Action item —
Using the data below, find how many lines include the word "Given" and report that figure alone.

Material for this exercise —

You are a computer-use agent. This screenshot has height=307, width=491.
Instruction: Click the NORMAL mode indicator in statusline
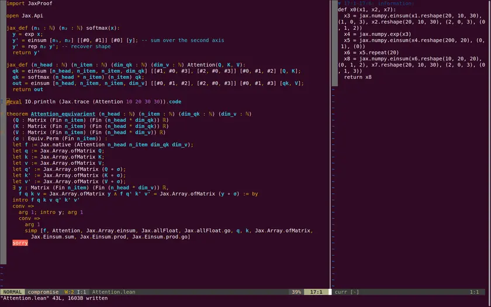pyautogui.click(x=13, y=292)
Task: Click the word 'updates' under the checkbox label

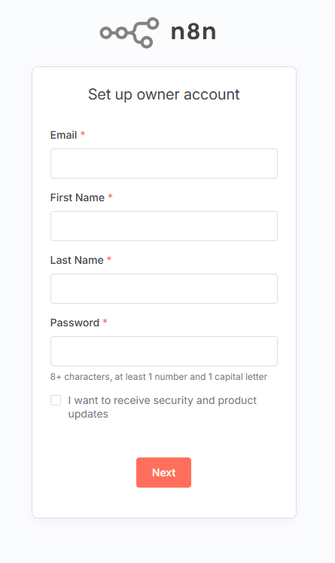Action: tap(88, 414)

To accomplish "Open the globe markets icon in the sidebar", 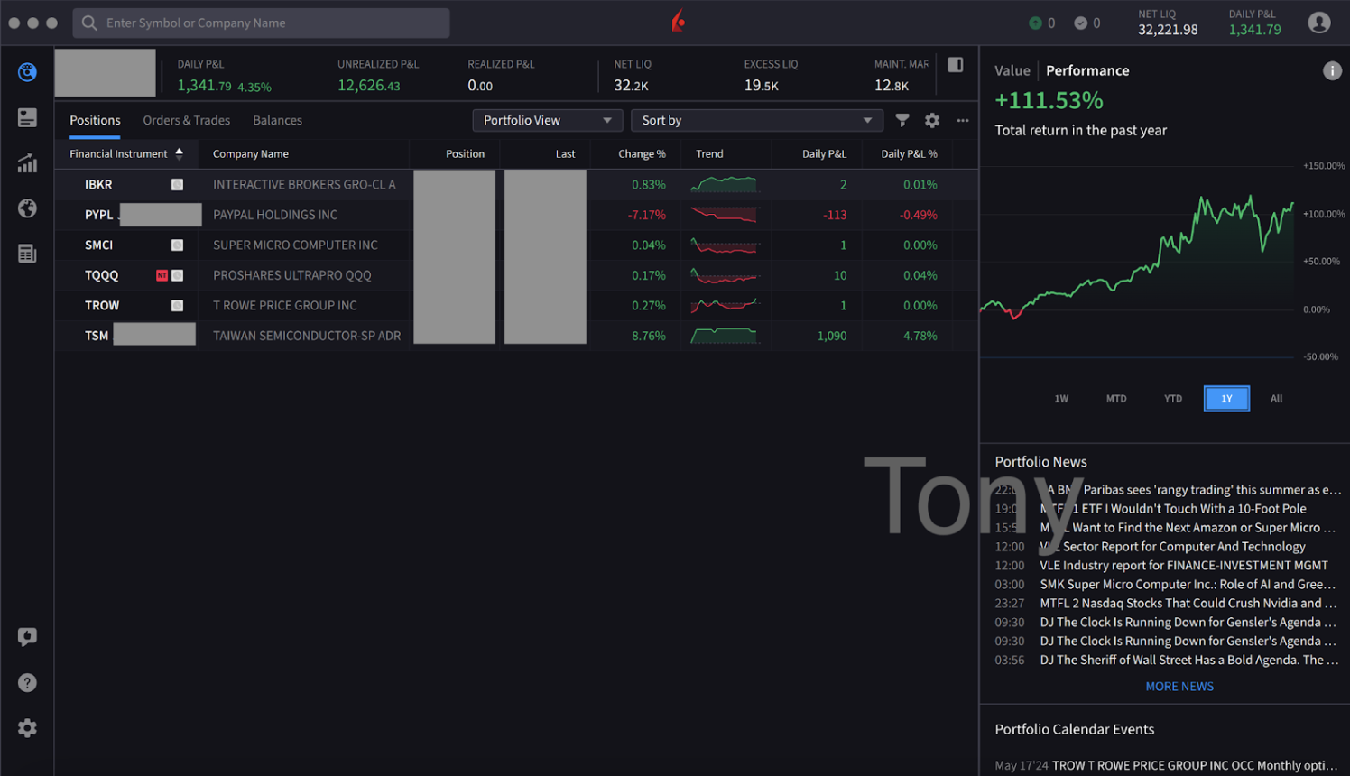I will point(27,208).
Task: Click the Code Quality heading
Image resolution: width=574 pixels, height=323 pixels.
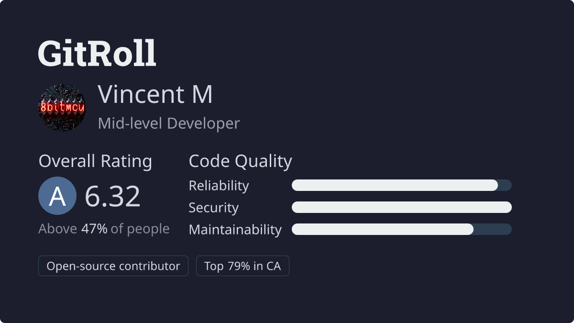Action: [240, 161]
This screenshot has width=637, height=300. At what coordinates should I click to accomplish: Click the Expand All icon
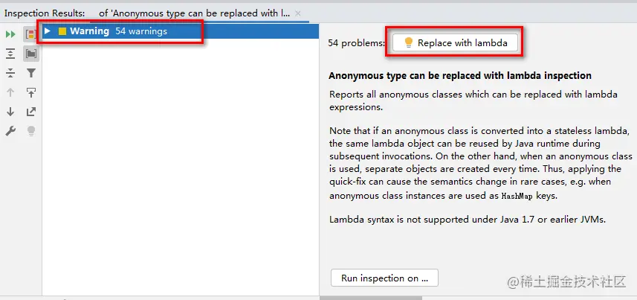pos(10,54)
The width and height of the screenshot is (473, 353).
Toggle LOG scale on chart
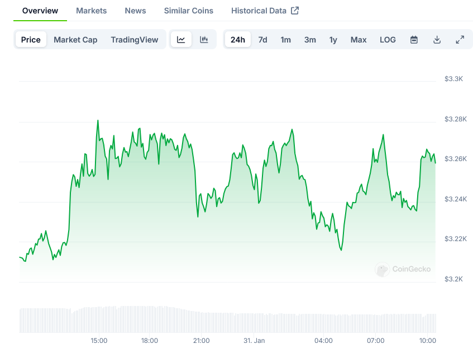tap(388, 40)
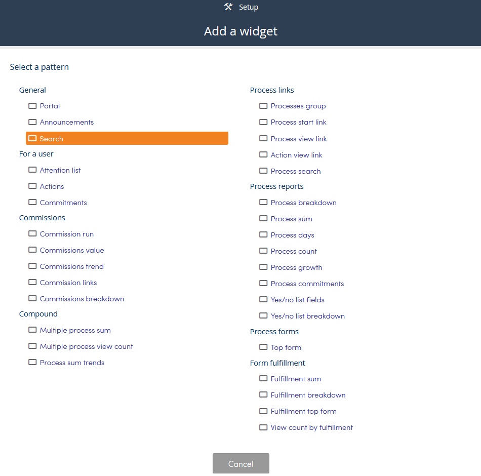This screenshot has width=481, height=476.
Task: Click the Setup tools icon in header
Action: pos(228,7)

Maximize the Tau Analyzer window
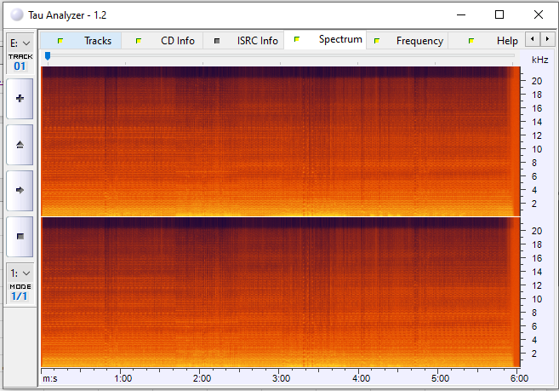coord(499,14)
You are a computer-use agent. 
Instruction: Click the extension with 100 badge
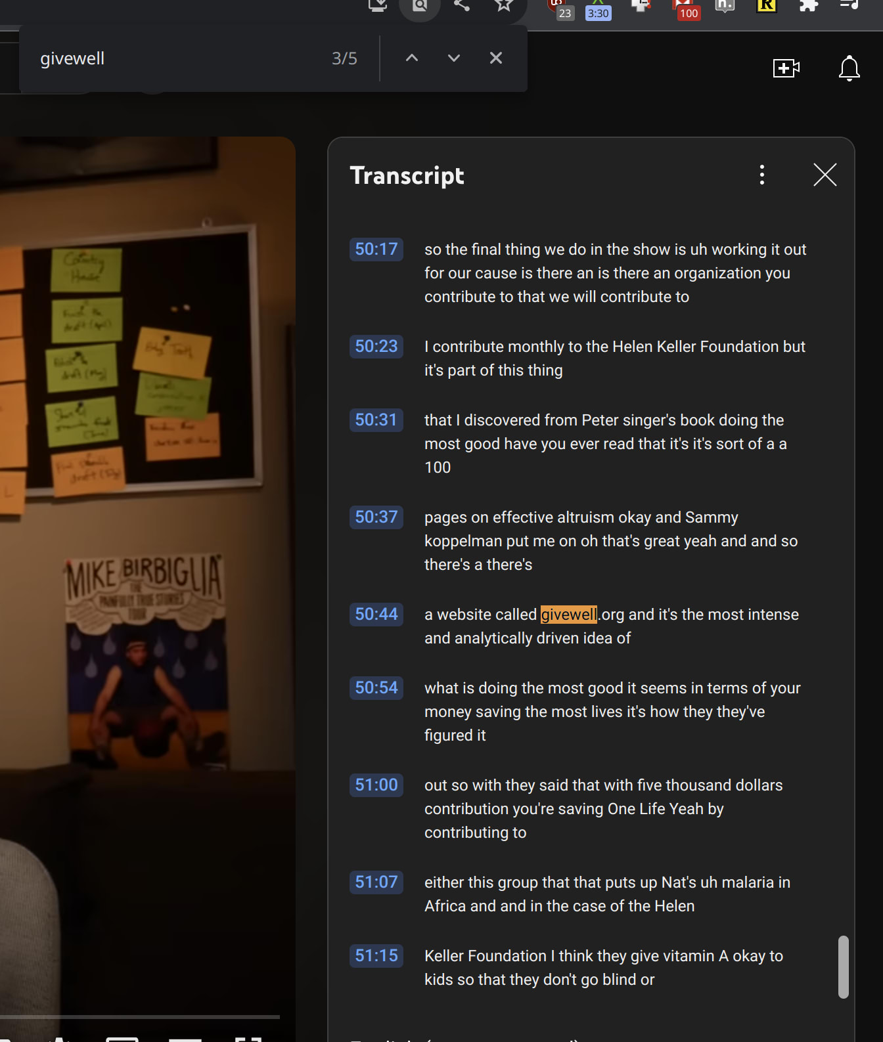point(686,9)
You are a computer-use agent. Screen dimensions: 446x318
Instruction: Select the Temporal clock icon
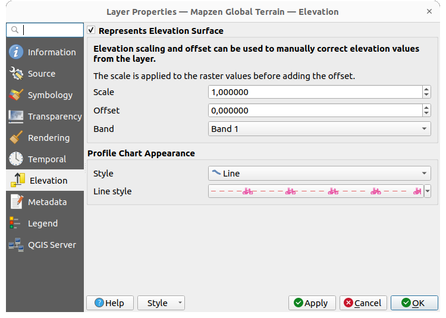coord(16,159)
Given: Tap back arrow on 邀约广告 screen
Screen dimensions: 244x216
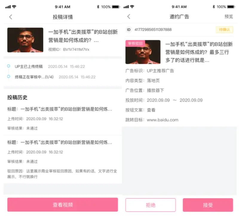Looking at the screenshot, I should pyautogui.click(x=129, y=16).
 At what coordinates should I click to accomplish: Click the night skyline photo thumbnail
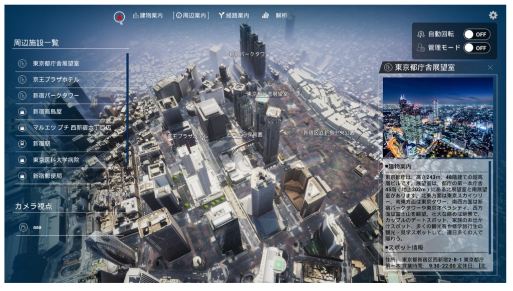(438, 117)
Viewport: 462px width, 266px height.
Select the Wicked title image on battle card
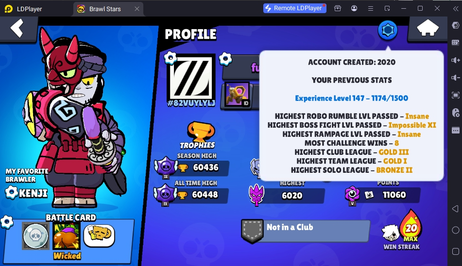67,236
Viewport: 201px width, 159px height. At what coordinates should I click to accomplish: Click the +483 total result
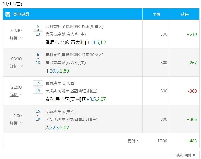coord(192,141)
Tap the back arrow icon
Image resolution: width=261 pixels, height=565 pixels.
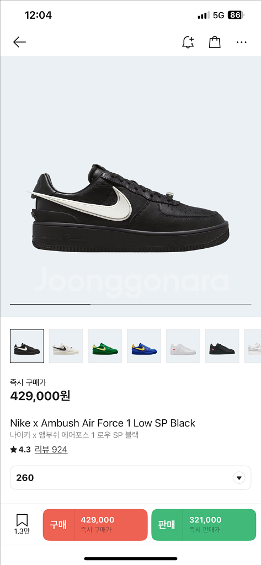click(19, 42)
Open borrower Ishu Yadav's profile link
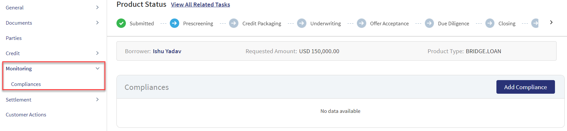Screen dimensions: 567x131 coord(167,51)
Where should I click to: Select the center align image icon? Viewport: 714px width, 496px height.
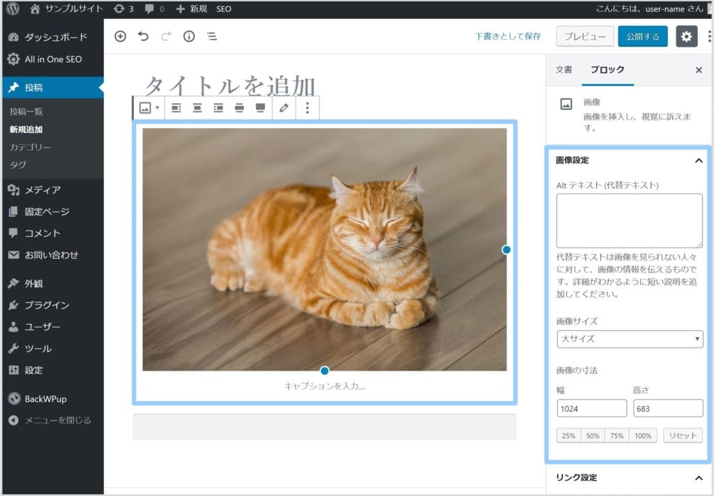coord(197,108)
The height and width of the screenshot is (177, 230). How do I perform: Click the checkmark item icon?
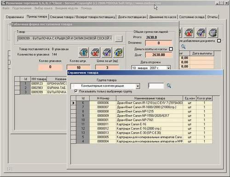107,53
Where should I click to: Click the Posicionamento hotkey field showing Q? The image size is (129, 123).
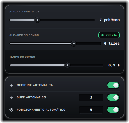click(91, 110)
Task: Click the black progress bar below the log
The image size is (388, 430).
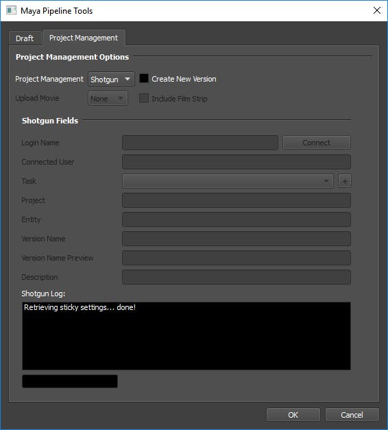Action: pos(70,381)
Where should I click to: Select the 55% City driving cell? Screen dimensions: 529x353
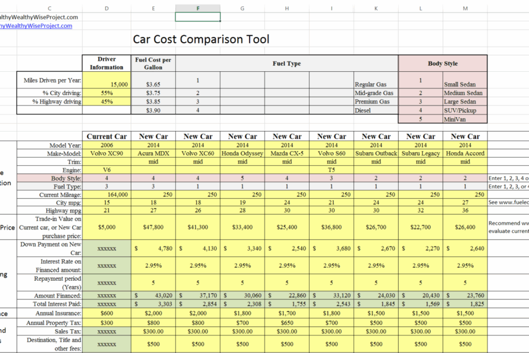pyautogui.click(x=106, y=93)
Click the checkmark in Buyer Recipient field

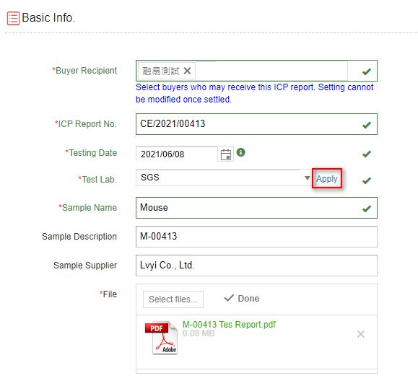(x=367, y=71)
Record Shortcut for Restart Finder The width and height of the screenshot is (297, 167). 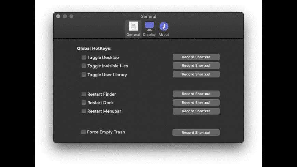[196, 94]
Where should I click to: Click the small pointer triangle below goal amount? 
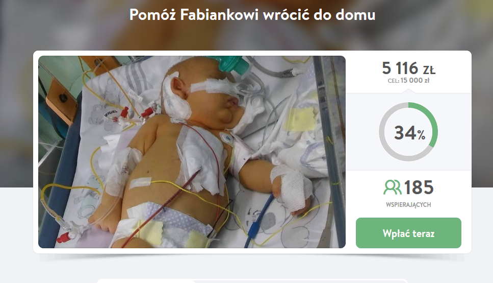tap(408, 91)
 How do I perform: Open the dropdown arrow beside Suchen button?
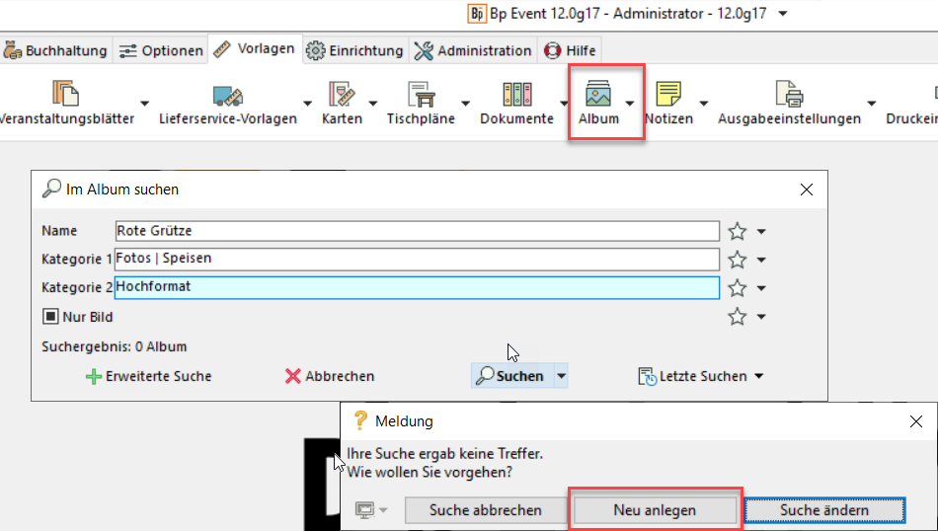(x=561, y=376)
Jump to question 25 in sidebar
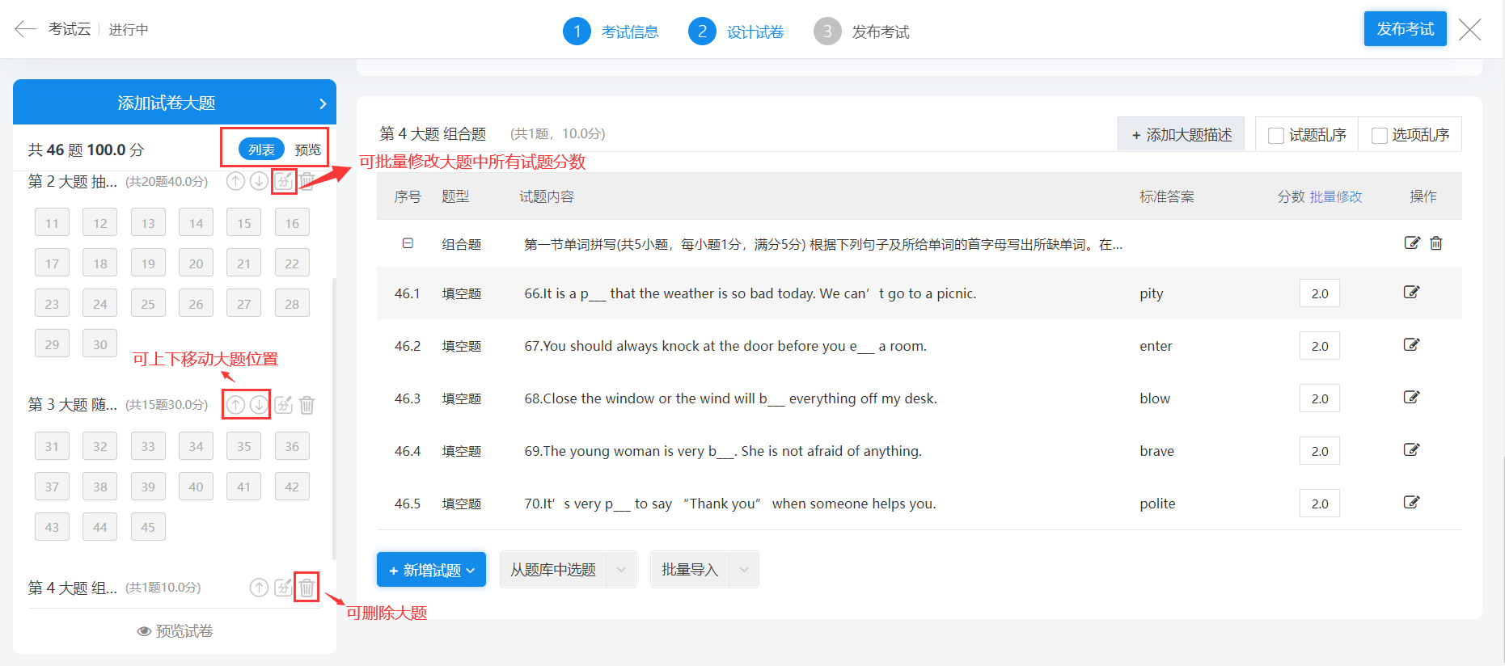1505x666 pixels. pos(148,304)
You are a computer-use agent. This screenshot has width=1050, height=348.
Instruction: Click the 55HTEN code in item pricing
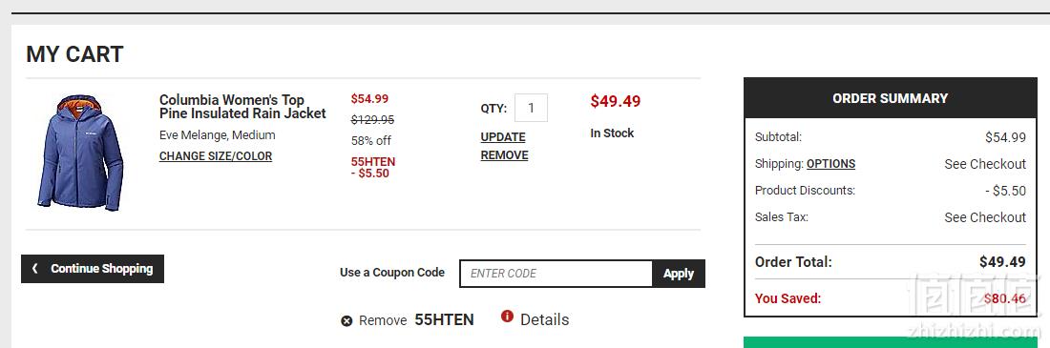click(373, 162)
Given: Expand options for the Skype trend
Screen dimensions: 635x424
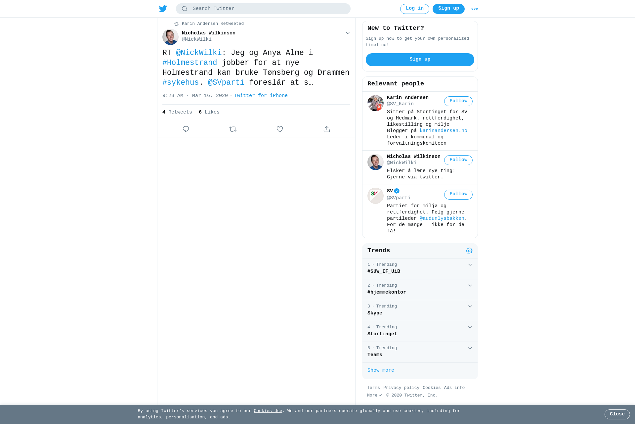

Answer to this problem —
2